By The President of the United States of America

 

A Proclamation

 

        Whereas an insurrection against the Government of the United States has broken out in the States of South Carolina, Georgia, Alabama, Florida. Mississippi, Louisiana, and Texas, and the laws of the United States for the collection of the revenue cannot be effectually executed therein conformably to that provision of the Constitution which requires duties to be uniform throughout the United States;

        And whereas a combination of persons, engaged in such insurrection, have threatened to grant pretended letters of marque to authorize the bearers thereof to commit assaults on the lives, vessels, and property of good citizens of the country lawfully engaged in commerce on the high seas and in waters of the United States;

        And whereas an Executive proclamation has been already issued requiring the persons engaged in these disorderly proceedings to desist therefrom, calling out a militia force for the purpose of repressing the same, and convening Congress in extraordinary session to deliberate and determine thereon:

        Now, therefore, I, Abraham Lincoln, President of the United States, with a view to the same purposes before mentioned, and to the protection of the public peace and the lives and property of quiet and orderly citizens pursuing their lawful occupations, until Congress shall have assembled and deliberated on the said unlawful proceedings, or until the same shall have ceased, have further deemed it advisable to set on foot a blockade of the ports within the States aforesaid, in pursuance of the laws of the United States and of the law of nations in such case provided.

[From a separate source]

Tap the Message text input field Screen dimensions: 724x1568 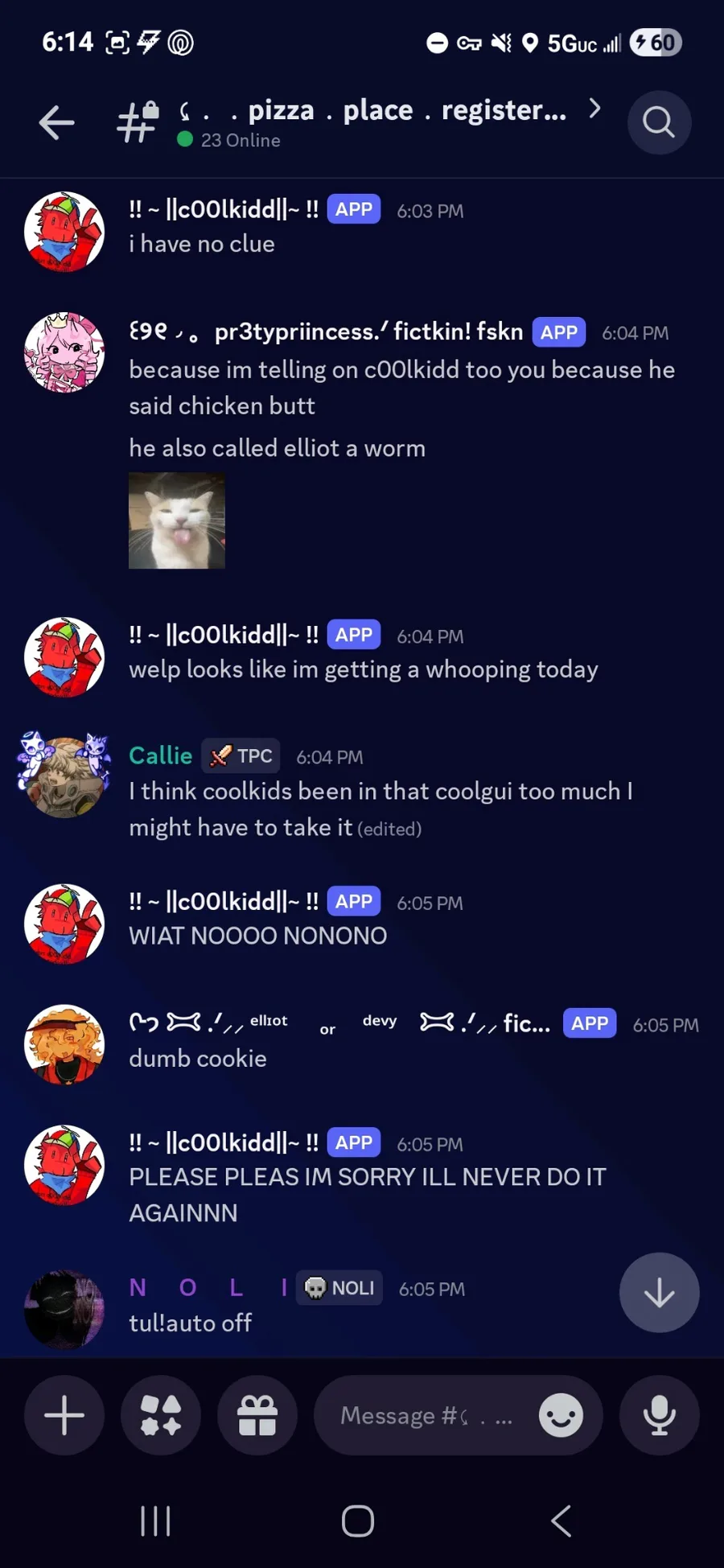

For this purpose a competent force will be posted so as to prevent entrance and exit of vessels from the ports aforesaid. If, therefore, with a view to violate such blockade, a vessel shall approach, or shall attempt to leave either of the said ports, she will be duly warned by the commander of one of the blockading vessels, who will indorse on her register the fact and date of such warning, and if the same vessel shall again attempt to enter or leave the blockaded port she will be captured and sent to the nearest convenient port for such proceedings against her and her cargo as prize as may be deemed advisable.

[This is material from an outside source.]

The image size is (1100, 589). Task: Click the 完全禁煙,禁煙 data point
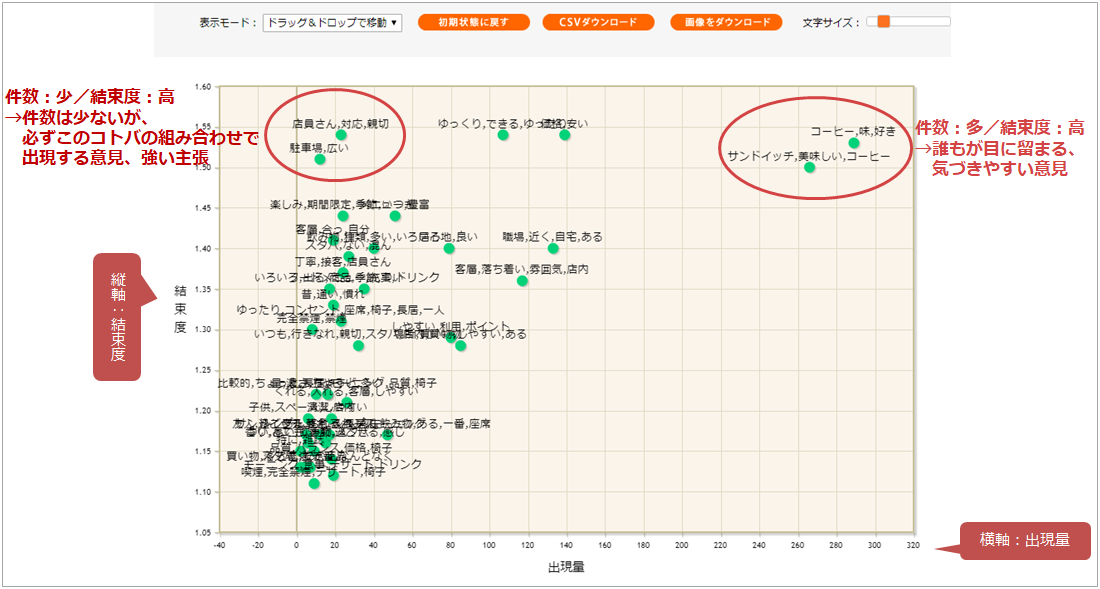tap(312, 330)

        And I hereby proclaim and declare that if any person under the pretended authority of the said States, or under any other pretense, shall molest a vessel of the United States, or the persons or cargo on board of her, such persons will be held amenable to the laws of the United States for the prevention and punishment of piracy.

        In witness whereof I have hereunto set my hand and caused the seal of the United States to be affixed.

        Done at the city of Washington this nineteenth day of April, in the year of our Lord one thousand eight hundred and sixty-one, and of the Independence of the United States the eighty-fifth.

 

ABRAHAM LINCOLN

 

By the President:

 

WILLIAM H. SEWARD,

Secretary of State. 

 

--------------------------------------------------------------------------------

By The President of the United States of America

 

A Proclamation

 

        Whereas, for the reasons assigned in my proclamation of the 19th instant, a blockade of the ports of the States of South Carolina, Georgia, Florida, Alabama, Louisiana, Mississippi, and Texas was ordered to be established;

        And whereas since that date public property of the United States has been seized, the collection of the revenue obstructed, and duly commissioned officers of the United States while engaged in executing the orders of their superiors have been arrested and held in custody as prisoners, or have been impeded in the discharge of their official duties without due legal process by persons claiming to act under authorities of the States of Virginia and North Carolina:

        An efficient blockade of the ports of those States will also be established.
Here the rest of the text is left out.